What is more, in the course of establishing studies on women in ancient Greece — whose work solidly demonstrates their presence in areas of life previously denied by certain sources and by a whole misogynistic tradition that had been built up around them — the development of reception research has enabled us to renew our understanding of certain female figures in the ancient world. This research is not limited to Antiquity itself: it draws inspiration from it, questions it, and projects new issues onto it. Works ranging from Women in the Ancient World: The Arethusa Papers, edited by John Peradotto and John Patrick Sullivan (1978), to the project Eurykleia – celles qui avaient un nom (Sandra Boehringer, Adeline Grand-Clément, Sandra Péré-Noguès, and Violaine Sebillotte Cuchet, 2015), as well as Reflections of Women in Antiquity (1978) by Hélène Foley and Women in Greek Myth (1986) by Mary Lefkowitz, also show that, through various strategies, women responded to male violence, often by challenging dominant discourses. Beyond understanding the ancient world, reception studies that focus on mythical Greek women and sometimes rewrite their stories have also led to a reflection on the relationship that later contexts sought to establish with Antiquity, whether to reinforce or challenge rape culture, as several recent studies have shown (Rosanna Lauriola, 2022; Susan Deacy, José Malheiro Magalhães, and Jean Zacharski Menzies, 2023).

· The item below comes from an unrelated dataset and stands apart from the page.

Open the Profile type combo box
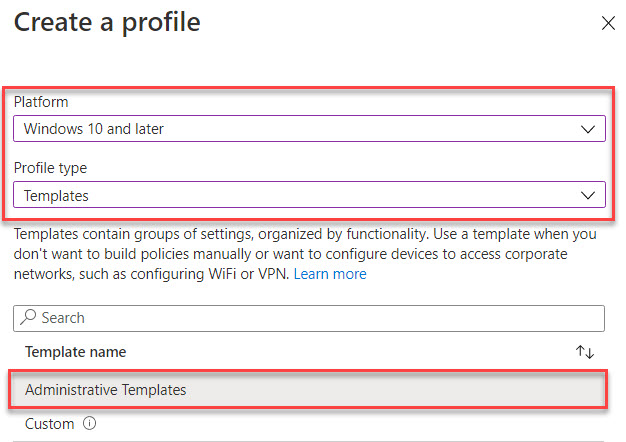The width and height of the screenshot is (626, 442). click(309, 195)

It therefore no longer seems possible to read adaptations of Greek myths relating to violence against women without exploiting and, where necessary, discussing concepts developed in the field of gender studies (for example, but without excluding other concepts, rape culture, agency, the male gaze, situated knowledge, and intersectionality). These concepts allow us to better understand and analyze representations of violence in literary adaptations of ancient myths, to better decipher the frequent strategies of justification and, conversely, denunciations, as well as, often, the staging of female reactions.

It is these rewritings of Greek myths and their depictions of multifaceted violence against women, as well as the resistance or attempts at they sometimes oppose to it, that we would like to examine during this conference. The corpus under consideration is very broad: it includes texts written over a long period, from the 14th to the 21st century, in Europe and beyond, with, where appropriate, the images that illustrate them or the data from dramatic performances. The aim will be to question the perspectives underlying these representations in relation to their contexts of reference. Studying how violence is portrayed in Greek myths will also highlight the similarities and differences, developments, and changes between the systems of thought specific to Greek Antiquity and those of later periods, and to examine the different perceptions of violence/violences and the different attitudes which are attributed to women in the face of such violence, and which give rise to diverse judgments.

How do authors approach Greek myths, and how do adaptations of these myths take a stance, either explicitly or implicitly, within the ideological debates of their time on the place of women in society and on political and social relations of domination and violence? Today, we recognize in these mythical narratives not only physical violence, but also symbolic gender violence, as defined by Pierre Bourdieu, imposed by a system of male domination (guilt, norms, language, discourse, etc.): thus, although violence against women is mostly committed by men, Greek myths also feature forms of violence inflicted on women by women (Athena on Arachne, Juno on Latona, etc.), and these too are part of this patriarchal system, as punishments for disobeying the order imposed by an androcentric society.

From one text, context, and era to another, what acts or situations were considered violent by the authors who revisited these myths? What moral judgments did they make about the characters? Who did they recognize as guilty and on what grounds? What forms of resistance are attributed to women and what comments are made about them, particularly those that sometimes take the form of revenge? What differences can be noted between the points of view of these authors who have reworked Greek myths and those of the authors of their sources they have reworked, whether ancient or later (already receptions of ancient texts)?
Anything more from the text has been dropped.